Fig. 5. Stereo view of the hydrophobic and hydrophilic potentials of the human serum albumin mapped onto a surface representation. Blue: area of predicted highest hydrophilic potential; yellow: area of predicted highest hydrophobic potential

Although the pocket that defines this binding site contains predominantly apolar residues, two groups of hydrophilic residues, Tyr150, His242, Arg257 and Lys195, Lys199, Arg218, Arg222 are also displayed in this pocket. Binding site 1 allocates a series of therapeutically important drugs such as warfarin, phenylbutazone, furosemide, among others (Figure 2).

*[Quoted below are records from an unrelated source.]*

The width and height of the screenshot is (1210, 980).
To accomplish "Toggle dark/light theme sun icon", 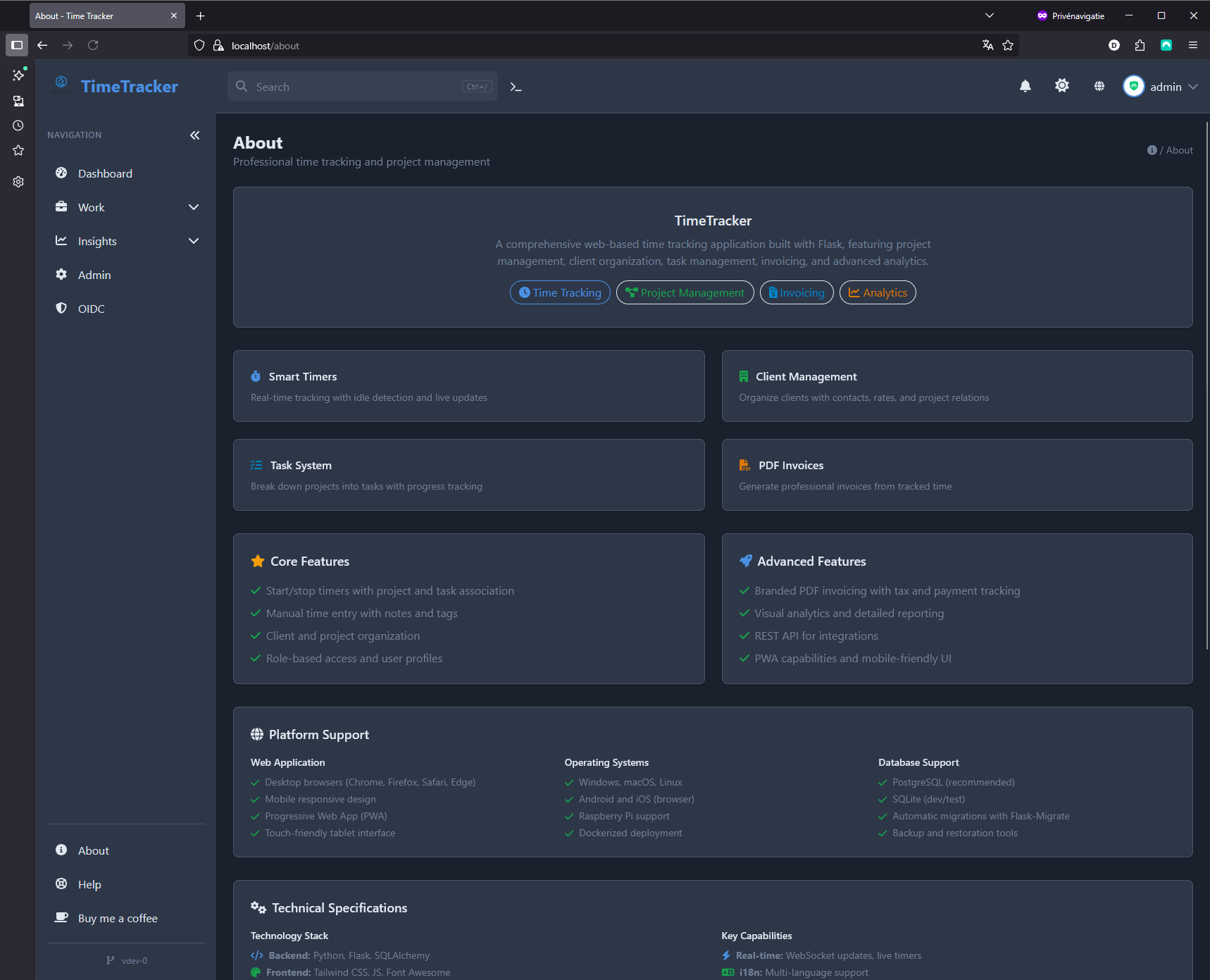I will pyautogui.click(x=1061, y=86).
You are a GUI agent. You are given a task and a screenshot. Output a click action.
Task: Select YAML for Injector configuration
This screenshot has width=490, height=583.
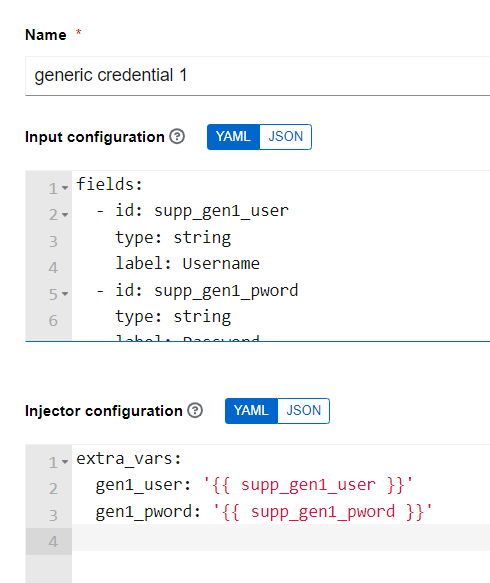point(251,411)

Drug-binding site 2 comprises the six α-helices of subdomain IIIA and predominantly includes a largely hydrophobic cleft measuring about 16 Å deep and 8 Å wide with a positively charged residue positioned near the surface (Figures 4 and 5).

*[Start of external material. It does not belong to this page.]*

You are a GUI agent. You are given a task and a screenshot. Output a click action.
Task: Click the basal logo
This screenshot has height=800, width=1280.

Although topologically binding site 2 is similar to binding site 1, the former shows some key differences. Pocket of binding site 2 presents a smaller size, and unlike site 1, only contains a patch of hydrophilic residues, including Tyr411, Arg410, Lys414 and Ser489 (Figures 4 and 5).

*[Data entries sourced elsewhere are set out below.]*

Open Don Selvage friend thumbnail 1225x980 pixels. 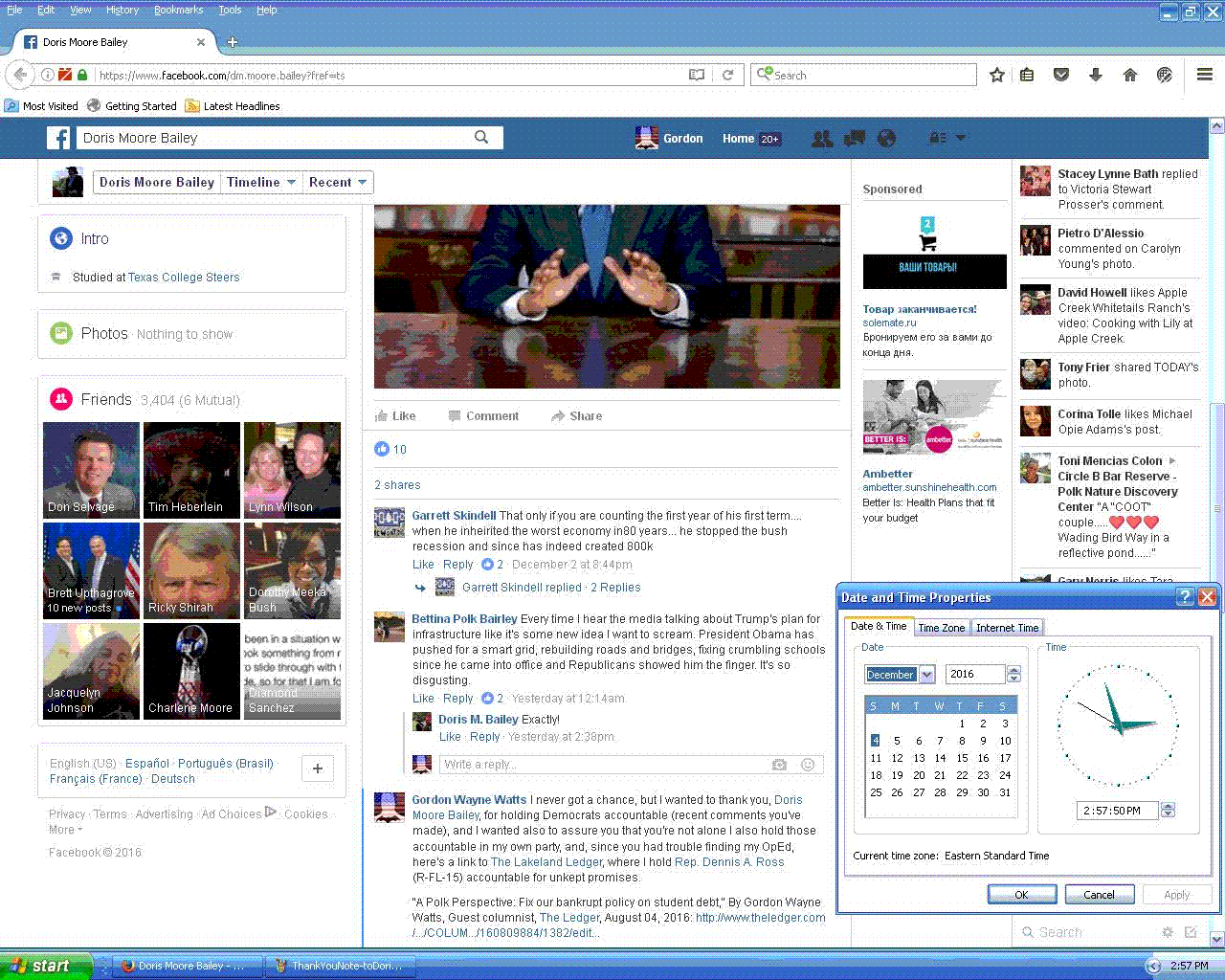click(91, 470)
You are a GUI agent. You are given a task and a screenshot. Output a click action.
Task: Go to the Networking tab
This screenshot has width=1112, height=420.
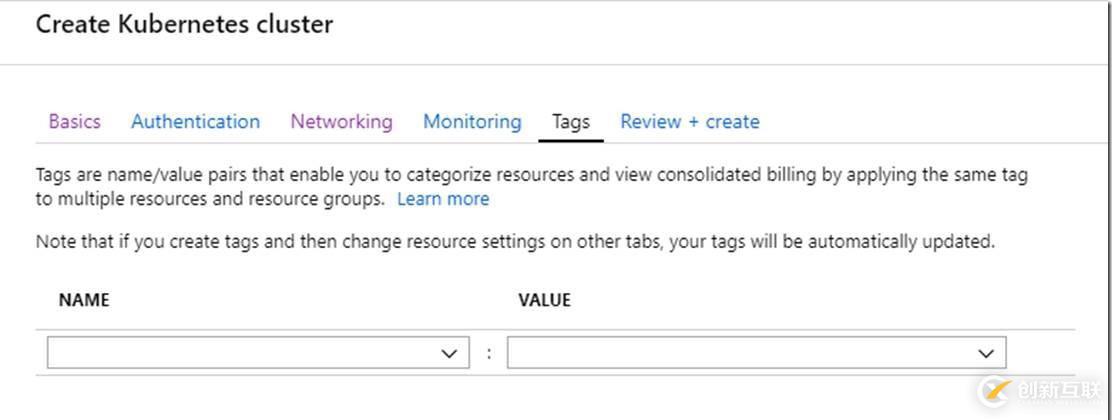341,122
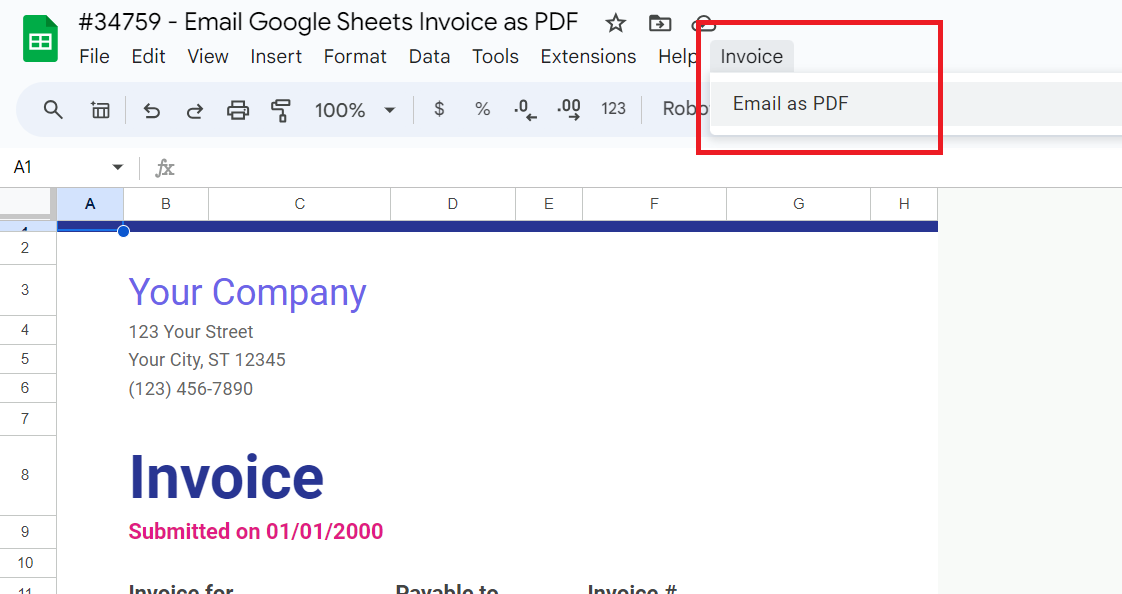Open the custom Invoice menu
The image size is (1122, 594).
click(x=751, y=57)
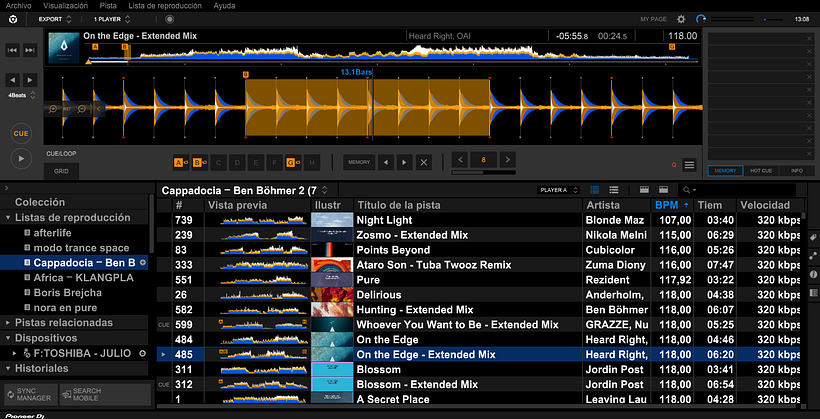Click the record button icon
Image resolution: width=820 pixels, height=419 pixels.
[x=169, y=19]
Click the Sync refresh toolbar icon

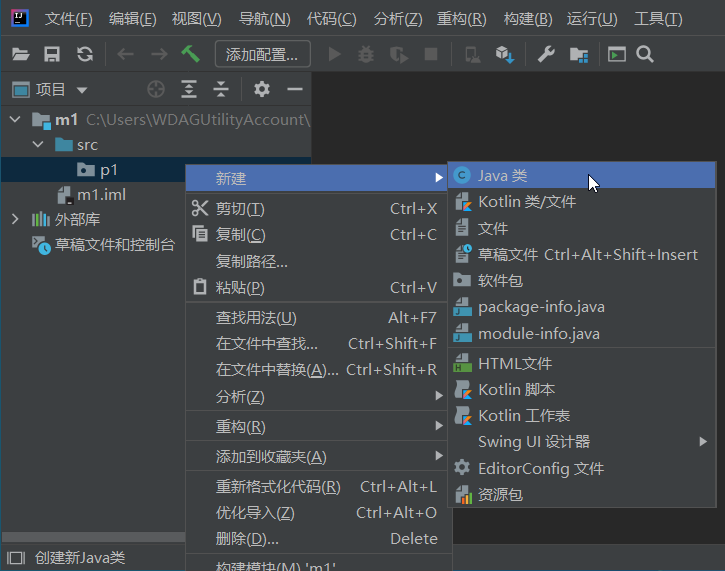pos(85,54)
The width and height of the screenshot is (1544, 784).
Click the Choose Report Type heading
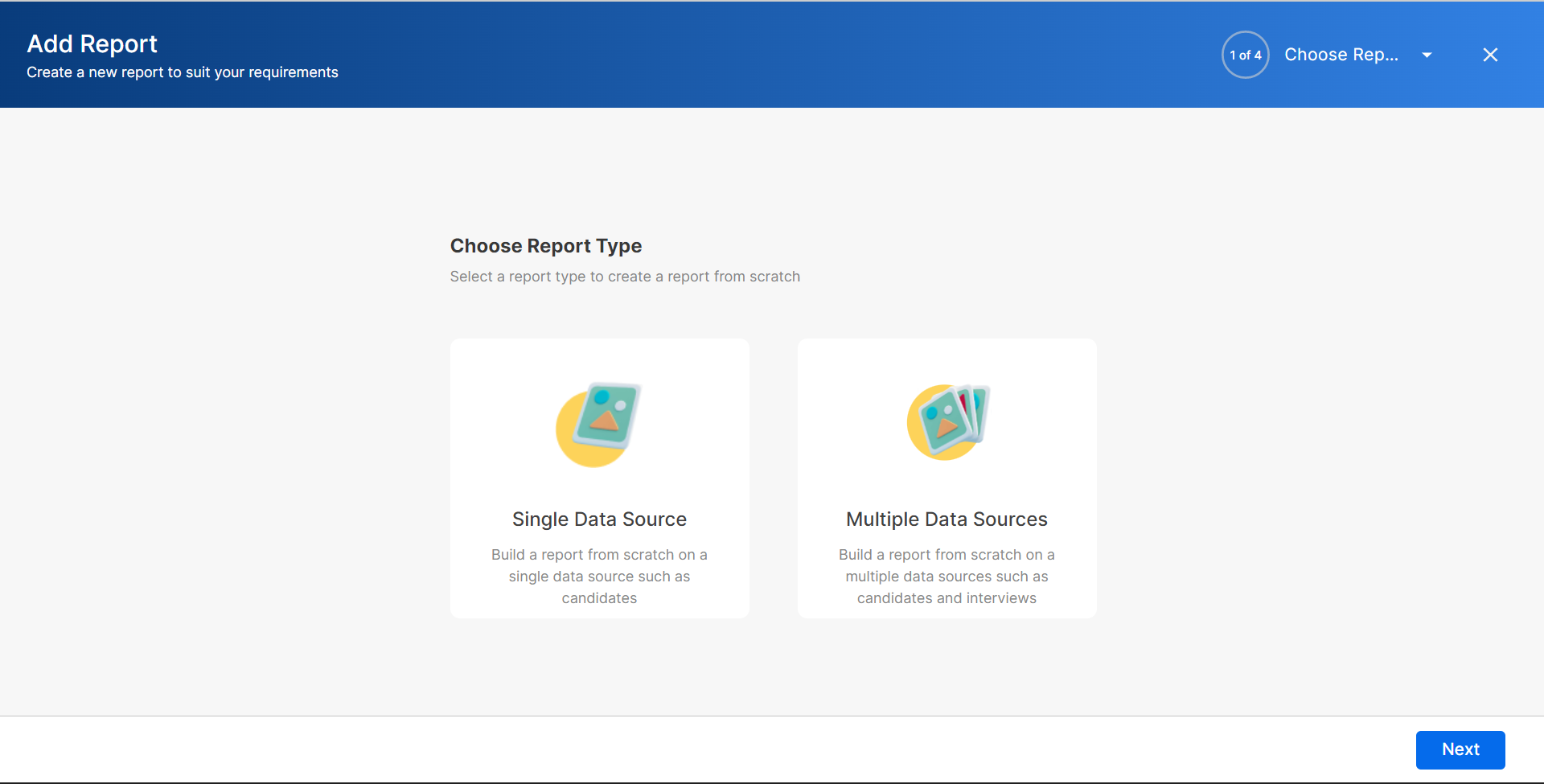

Binding sites 1 and 2 are distinguishable not only in terms of structural architectures but also in terms of hydrophobicity profile, which ultimately determines the different binding specificities for both pockets. Figure 3 shows the structures of some drugs that bind site 2 (e.g. diazepam, ibuprofen, naproxen, ketoprofen).

3.2 Refined Structure Validation

The quality of the refined model was assessed using MolProbity, a server that includes the generation of Ramachandran plot analysis for structure verification. Figure 6 shows that the structure possesses 98.9% residues located in the most favoured regions of the plot and therefore they are stereochemically valid.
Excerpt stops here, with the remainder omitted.